18日土曜日に宇部を出発、早朝からの行動を予定しているため、高速を利用する。天気予報では天候の悪化が予想されたが、雨は降っていない。夜なのに月明かりで明るく、奥大山スキー場近くで暗闇の中で白く輝く大山が浮かび上がった。とてもカッコイイ。皆が歓声をあげる。深夜2時に到着。1時間ほど車内で仮眠をとる。
支度をして3時半に出発。意外に暖かい。30分ほどして鍵掛峠手前のヘアピンカーブに到着。樹林帯へ入る。少し雪に埋まっているがトレースがあったので、それを頼りに交代でラッセルをしながら進む。意外に早く鳥越峠へつくな、と思っていたが、どうも西側へかなりずれて進んでいる。
「ありゃ、大分ずれてるな。」「このトレースは方向的にキリン峠にダイレクトに通じてるかも。だったらキリン峠から直接駒鳥小屋へ降りるか。」
トレースはそのうち消失したが、そのまま尾根に取り付いてどんどん上ると樹林帯を抜けてやせ尾根になってきた。
「???」
しばらくして事態が飲み込めた。トレースからとりついた尾根は槍ケ峰近くから鍵掛峠へ南にすっと伸びている尾根であり、キリン峠よりもさらに西側に来てしまった。樹林帯を抜けるとガスで視界は極めて悪く、状況がよくない。一度は撤退を考えたが、力も有り余っており、このまま行けば槍尾根とつながるはずなので、行けるところまで進んでみることにする。
視界は悪く、尾根も結構急峻であるので、ザイルを出す。コンテで進んだが、角度が急になってきたため、アイゼンを蹴りこむ。視界さえ良ければそれほど難しくないのだろうが・・・。
雪壁が現れ、このまま登ると戻る際の下降で苦労するため、撤退を決意する。位置的には1500m超あたりと推測され、もう少しで槍尾根に抜けたのではないか。

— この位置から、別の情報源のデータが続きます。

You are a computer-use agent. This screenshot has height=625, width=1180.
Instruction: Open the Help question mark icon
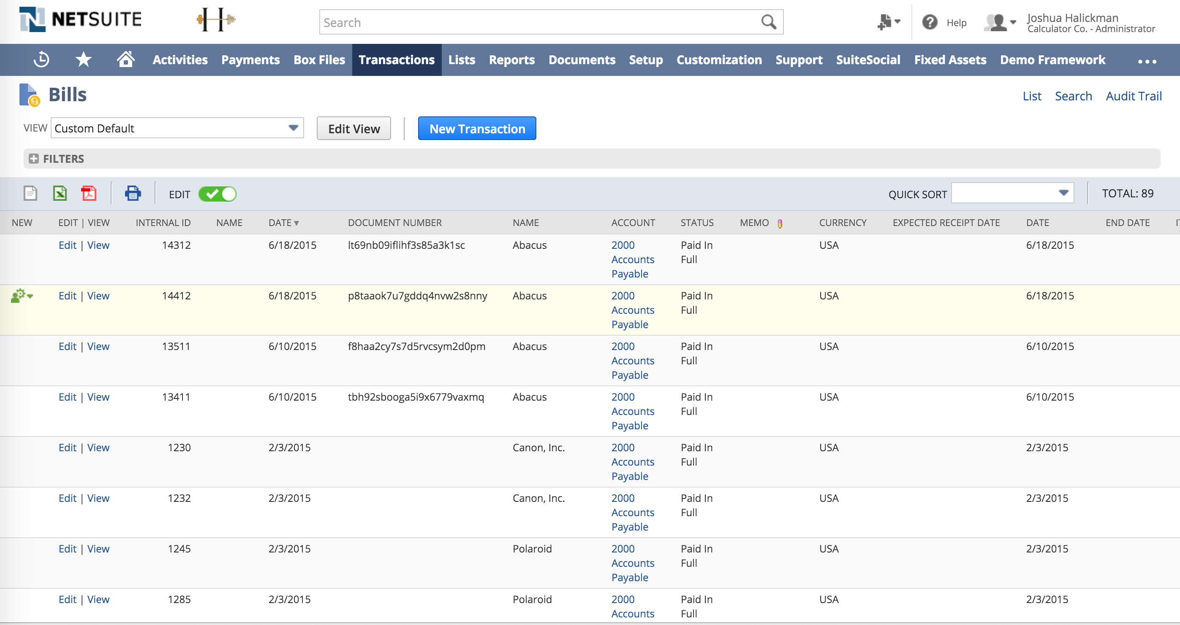click(929, 22)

入り口の道路に戻ってきて今日を振り返る。もっとコンパス等で位置を確認すべきであったが、ついトレースの方向へ進みすぎてしまった。われわれの入口から鳥越峠まではほぼ一直線のルートなので、入り口でコンパスの方向をセットしてひたすら進めばよかった、と一同反省。
時間が早いので、道路上の雪原を利用してビーコンのテストを行った。発信元の方向を大まかにつかむのは容易だが、最終的なポイントを絞り込むのに意外と手間取る。練習が必要だな、と感じた。

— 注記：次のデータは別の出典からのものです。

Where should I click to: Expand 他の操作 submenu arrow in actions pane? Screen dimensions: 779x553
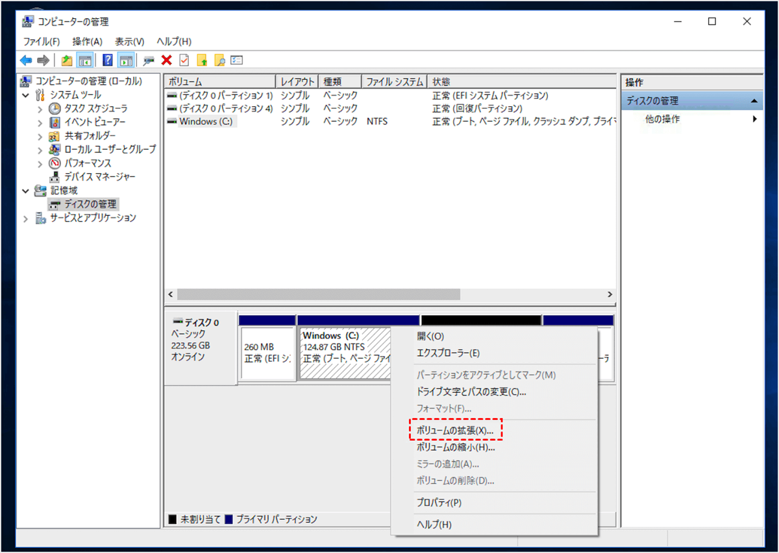[754, 119]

10時半に奥大山スキー場に戻ってきて、帰路に着く。車中で今日辿った稜線が話題になる。
「あれ、意外に面白かったなあ、急峻だったし。」
「槍ケ峰近くにつながっているし、あの稜線をつめて槍ケ峰に出てキリン峠へ向かい、峠から文殊越につながっている尾根を降りると馬蹄形縦走になって面白そうだね。」
「この尾根登った人がいるかどうか分かんないけど、名前何にしよう?」
「ヨコヤリオネ」
「ヤリヤリオネ」
「ヤリオネカブミナミオネ」
どれもセンスがない。
結局、南の鍵掛峠からダイレクトに槍ケ峰近くに突き上げる尾根であり、「尾根」より「稜」の方がカッコイイので、「槍ケ峰南稜!」と命名した。
壁沢1500稜は今度のお楽しみである。